• [TASK ITEM]
Word for word, restate the entries below, but exclude the images.

• [SOURCE MATERIAL]
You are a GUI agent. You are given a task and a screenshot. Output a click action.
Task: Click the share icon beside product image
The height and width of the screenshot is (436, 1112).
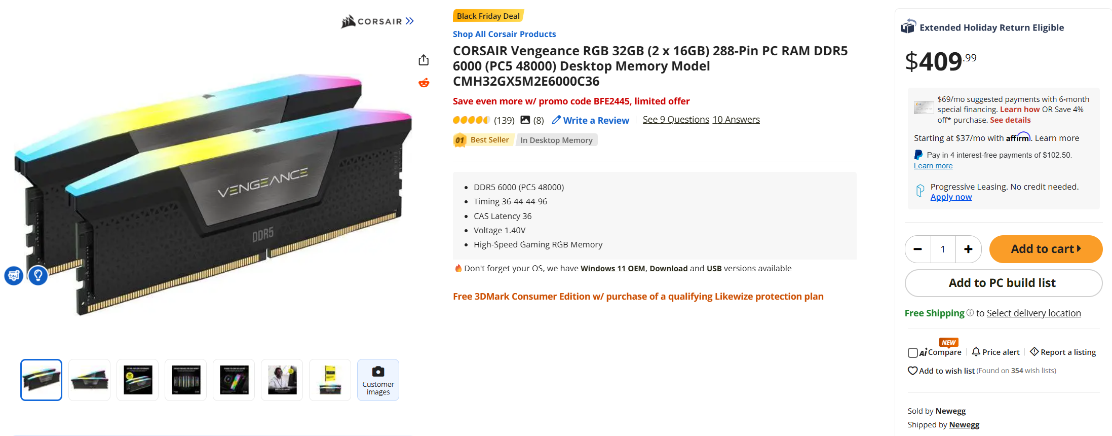[x=424, y=60]
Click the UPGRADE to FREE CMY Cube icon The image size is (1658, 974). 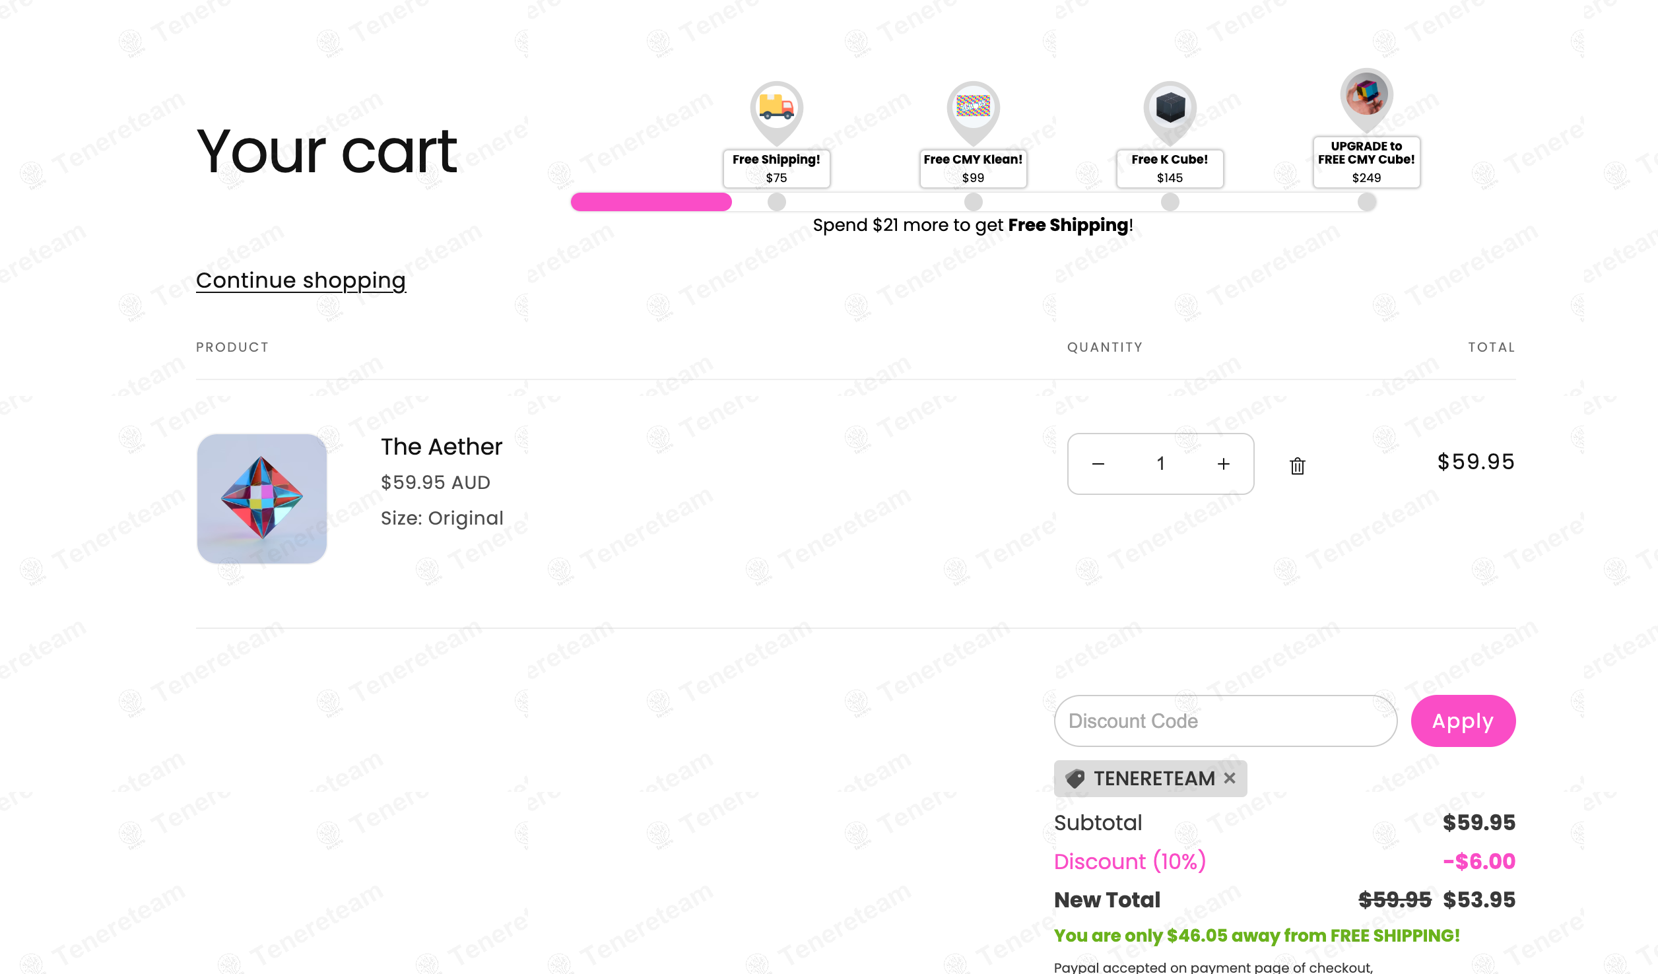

• [SOLUTION]
You are a GUI agent. You are given a task and a screenshot. Output a click action.
Task: Click the share icon beside product image
The height and width of the screenshot is (436, 1112).
[x=424, y=60]
Click the UPGRADE to FREE CMY Cube icon The image size is (1658, 974). 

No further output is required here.